Work item >> Please quote exactly the lines below from the line containing "Tấm ốp than tre (329, 2475)" to the line containing "Prendergast, Maurice Brazil (36, 1726)", both lines included, and nothing else.

Records to use >>
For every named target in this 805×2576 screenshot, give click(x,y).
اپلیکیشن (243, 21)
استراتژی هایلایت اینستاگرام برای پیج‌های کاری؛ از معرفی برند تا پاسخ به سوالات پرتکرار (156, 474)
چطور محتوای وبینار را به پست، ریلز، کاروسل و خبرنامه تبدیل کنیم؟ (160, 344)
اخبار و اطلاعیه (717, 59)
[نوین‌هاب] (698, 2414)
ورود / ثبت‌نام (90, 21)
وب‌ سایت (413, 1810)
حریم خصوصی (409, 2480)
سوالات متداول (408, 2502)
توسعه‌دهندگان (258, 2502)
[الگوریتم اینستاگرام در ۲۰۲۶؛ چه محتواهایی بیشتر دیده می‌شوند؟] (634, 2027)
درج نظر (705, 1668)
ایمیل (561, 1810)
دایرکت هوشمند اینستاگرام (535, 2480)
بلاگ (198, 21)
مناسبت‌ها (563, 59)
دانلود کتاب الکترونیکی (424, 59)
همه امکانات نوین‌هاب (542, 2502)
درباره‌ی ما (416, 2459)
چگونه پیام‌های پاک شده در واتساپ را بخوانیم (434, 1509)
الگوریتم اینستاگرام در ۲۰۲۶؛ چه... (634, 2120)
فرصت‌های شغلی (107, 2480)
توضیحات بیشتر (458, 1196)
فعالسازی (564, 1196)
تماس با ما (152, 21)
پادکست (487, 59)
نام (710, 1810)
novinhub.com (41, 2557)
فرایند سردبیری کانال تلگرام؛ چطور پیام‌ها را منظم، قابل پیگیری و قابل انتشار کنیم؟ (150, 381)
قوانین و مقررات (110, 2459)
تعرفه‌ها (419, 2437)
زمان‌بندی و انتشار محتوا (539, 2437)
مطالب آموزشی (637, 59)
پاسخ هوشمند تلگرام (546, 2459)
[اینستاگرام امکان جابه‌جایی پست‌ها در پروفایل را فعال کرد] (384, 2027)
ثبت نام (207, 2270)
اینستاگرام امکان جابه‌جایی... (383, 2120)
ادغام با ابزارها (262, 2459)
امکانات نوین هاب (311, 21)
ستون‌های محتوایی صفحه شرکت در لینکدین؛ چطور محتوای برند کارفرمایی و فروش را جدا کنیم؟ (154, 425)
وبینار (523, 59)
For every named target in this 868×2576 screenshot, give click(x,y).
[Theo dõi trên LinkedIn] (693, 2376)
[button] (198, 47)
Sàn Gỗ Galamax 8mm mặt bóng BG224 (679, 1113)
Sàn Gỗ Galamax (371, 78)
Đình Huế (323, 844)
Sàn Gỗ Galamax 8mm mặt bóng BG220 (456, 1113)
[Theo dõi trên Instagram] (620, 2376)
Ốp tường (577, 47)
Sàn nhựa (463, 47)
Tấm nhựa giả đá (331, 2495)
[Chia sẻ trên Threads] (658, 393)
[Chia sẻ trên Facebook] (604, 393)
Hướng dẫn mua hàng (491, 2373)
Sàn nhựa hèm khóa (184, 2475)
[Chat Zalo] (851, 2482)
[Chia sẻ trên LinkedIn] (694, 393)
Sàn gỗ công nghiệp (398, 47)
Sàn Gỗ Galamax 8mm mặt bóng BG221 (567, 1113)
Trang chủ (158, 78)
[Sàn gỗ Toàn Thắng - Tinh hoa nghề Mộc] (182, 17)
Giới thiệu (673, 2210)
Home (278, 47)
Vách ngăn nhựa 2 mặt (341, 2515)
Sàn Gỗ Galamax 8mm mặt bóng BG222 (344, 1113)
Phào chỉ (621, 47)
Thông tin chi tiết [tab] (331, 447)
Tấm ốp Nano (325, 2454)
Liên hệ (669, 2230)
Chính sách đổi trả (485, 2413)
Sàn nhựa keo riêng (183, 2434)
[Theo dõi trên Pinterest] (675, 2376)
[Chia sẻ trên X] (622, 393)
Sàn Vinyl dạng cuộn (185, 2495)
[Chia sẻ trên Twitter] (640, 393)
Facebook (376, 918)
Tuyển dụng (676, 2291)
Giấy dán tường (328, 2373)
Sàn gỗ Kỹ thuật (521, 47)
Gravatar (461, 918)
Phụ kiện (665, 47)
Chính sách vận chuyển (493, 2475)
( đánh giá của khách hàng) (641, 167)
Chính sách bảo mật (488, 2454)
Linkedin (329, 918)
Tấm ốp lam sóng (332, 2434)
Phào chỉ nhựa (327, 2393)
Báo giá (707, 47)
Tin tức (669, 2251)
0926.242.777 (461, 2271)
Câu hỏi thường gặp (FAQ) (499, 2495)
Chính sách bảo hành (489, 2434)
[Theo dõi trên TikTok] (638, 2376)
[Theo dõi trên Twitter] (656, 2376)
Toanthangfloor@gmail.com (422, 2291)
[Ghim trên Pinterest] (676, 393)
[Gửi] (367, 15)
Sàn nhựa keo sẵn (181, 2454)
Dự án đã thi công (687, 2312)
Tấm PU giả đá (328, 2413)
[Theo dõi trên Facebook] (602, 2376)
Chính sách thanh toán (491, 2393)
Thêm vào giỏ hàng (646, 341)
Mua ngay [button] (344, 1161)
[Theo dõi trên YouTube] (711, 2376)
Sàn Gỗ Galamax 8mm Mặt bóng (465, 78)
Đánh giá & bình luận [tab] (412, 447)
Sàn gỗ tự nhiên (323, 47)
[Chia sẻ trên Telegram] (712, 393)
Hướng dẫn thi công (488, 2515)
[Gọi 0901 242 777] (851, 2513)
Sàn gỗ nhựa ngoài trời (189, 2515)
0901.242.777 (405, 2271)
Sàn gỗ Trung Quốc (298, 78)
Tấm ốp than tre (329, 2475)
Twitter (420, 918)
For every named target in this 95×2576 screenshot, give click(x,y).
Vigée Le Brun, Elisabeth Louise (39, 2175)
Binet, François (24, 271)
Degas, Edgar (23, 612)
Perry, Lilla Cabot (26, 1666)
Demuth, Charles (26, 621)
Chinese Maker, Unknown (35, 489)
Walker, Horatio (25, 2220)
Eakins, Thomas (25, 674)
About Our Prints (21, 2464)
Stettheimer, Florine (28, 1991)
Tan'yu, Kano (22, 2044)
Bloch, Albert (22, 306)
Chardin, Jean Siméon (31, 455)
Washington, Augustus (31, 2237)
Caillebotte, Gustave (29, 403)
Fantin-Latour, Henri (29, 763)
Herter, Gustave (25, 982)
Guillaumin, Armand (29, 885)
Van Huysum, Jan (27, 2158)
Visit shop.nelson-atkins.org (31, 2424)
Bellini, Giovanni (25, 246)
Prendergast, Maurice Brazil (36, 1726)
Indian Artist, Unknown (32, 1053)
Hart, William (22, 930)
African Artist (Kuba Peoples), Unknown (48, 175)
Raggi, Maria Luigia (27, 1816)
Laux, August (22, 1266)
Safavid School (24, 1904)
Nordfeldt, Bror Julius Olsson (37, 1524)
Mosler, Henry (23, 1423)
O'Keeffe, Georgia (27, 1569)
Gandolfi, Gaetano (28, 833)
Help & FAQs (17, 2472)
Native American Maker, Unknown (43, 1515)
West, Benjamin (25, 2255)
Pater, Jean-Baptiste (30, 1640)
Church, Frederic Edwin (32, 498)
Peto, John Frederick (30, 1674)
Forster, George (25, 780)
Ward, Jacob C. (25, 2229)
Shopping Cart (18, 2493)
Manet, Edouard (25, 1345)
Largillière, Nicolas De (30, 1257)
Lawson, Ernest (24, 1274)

Answer box >>
Tấm ốp than tre (329, 2475)
Twitter (420, 918)
For every named target in this 95×2576 screenshot, give click(x,y).
Vigée Le Brun, Elisabeth Louise (39, 2175)
Binet, François (24, 271)
Degas, Edgar (23, 612)
Perry, Lilla Cabot (26, 1666)
Demuth, Charles (26, 621)
Chinese Maker, Unknown (35, 489)
Walker, Horatio (25, 2220)
Eakins, Thomas (25, 674)
About Our Prints (21, 2464)
Stettheimer, Florine (28, 1991)
Tan'yu, Kano (22, 2044)
Bloch, Albert (22, 306)
Chardin, Jean Siméon (31, 455)
Washington, Augustus (31, 2237)
Caillebotte, Gustave (29, 403)
Fantin-Latour, Henri (29, 763)
Herter, Gustave (25, 982)
Guillaumin, Armand (29, 885)
Van Huysum, Jan (27, 2158)
Visit shop.nelson-atkins.org (31, 2424)
Bellini, Giovanni (25, 246)
Prendergast, Maurice Brazil (36, 1726)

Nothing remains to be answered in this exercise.